Other enigmatic circumstances surround a stimulus tax credit worth $584,000 awarded to Serious Materials, a small window manufacturer for new equipment investments. Robin Roy, a Serious executive, is married to Cathy Zoi, a former assistant secretary for the Energy Department’s office of Energy Efficiency and Renewable Energy (EERE) which was responsible for $16 billion in stimulus money. She had been nominated by President Obama for that position, and Vice President Biden visited a Serious plant to praise and publicize the award prior to her confirmation. Zoi and her husband reportedly owned 120,000 Serious stock option shares at that time.

In fairness, the Obama stimulus is creating many new jobs. The bad news is that they’re mostly being created overseas.

A new solar power plant being built in Blythe, California initially received a $1,9 billion stimulus loan which was increased to $2.1 billion six months later.  Speaking there in June, Interior Secretary Ken Salazar projected that the project would create more than 1,000 construction jobs in the area, would advance U.S. global competition in green technologies, and would support the president’s goal of “generating 80% of electricity from clean energy sources by 2035.”  Not highlighted was that the massive $6 billion project was awarded to a German firm, Solar Millennium.

While Solar Millennium will have the project work performed by its U.S.-based subsidiary, Solar Trust of America, STA is actually a joint venture between Solar Millennium and Ferrostall, another German solar developer. That venture was created in 2009, just in time to cash in on the stimulus. As stated on their website investor’s page, STA engaged Citigroup Global Markets, Inc., and Deutsche Bank Securities, Inc. to provide “advisory services to secure the competitive award of U.S. Department of Energy (DOE) loan guarantees and develop models for debt and equity project financing for its solar plant projects.”

DOE also provided $1.45 billion in loan guarantees to Abengoa Solar, a Spanish firm, to build plants in California and Arizona. Necessary profitability for repayment is likely to depend upon large additional subsidies from economically-strapped Spain.

Of the $6.9 billion doled out in stimulus grants so far, more than 80% has gone to wind farms (covering up to 30% of all project costs). A Meadow Lake development in Indiana that is owned and operated by Horizon Wind Energy received $276 million. Horizon is a wholly owned subsidiary of EDP Renovaveis, a Portuguese company. The turbines are manufactured by Vestas in Denmark, and are mounted atop 350 foot towers imported from Vietnam. EDP and Horizon also own and operate the Blackstone wind farm in Illinois that received a $171 million grant.

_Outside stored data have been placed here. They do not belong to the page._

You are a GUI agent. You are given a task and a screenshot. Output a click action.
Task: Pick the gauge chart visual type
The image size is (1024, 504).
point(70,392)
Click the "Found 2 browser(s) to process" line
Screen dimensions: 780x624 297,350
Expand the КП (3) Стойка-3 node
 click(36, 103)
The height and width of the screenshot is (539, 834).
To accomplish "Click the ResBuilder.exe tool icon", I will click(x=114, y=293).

Stumping for stimulation back in January 2009, President Obama pledged: “We will put Americans to work in new jobs that pay well and can’t be outsourced—jobs building solar panels and wind turbines.” And just how well is this plan working out so far?  Apparently not so great. The more taxpayer dollars our government dishes up for that green pork, the less appetizing it looks and smells.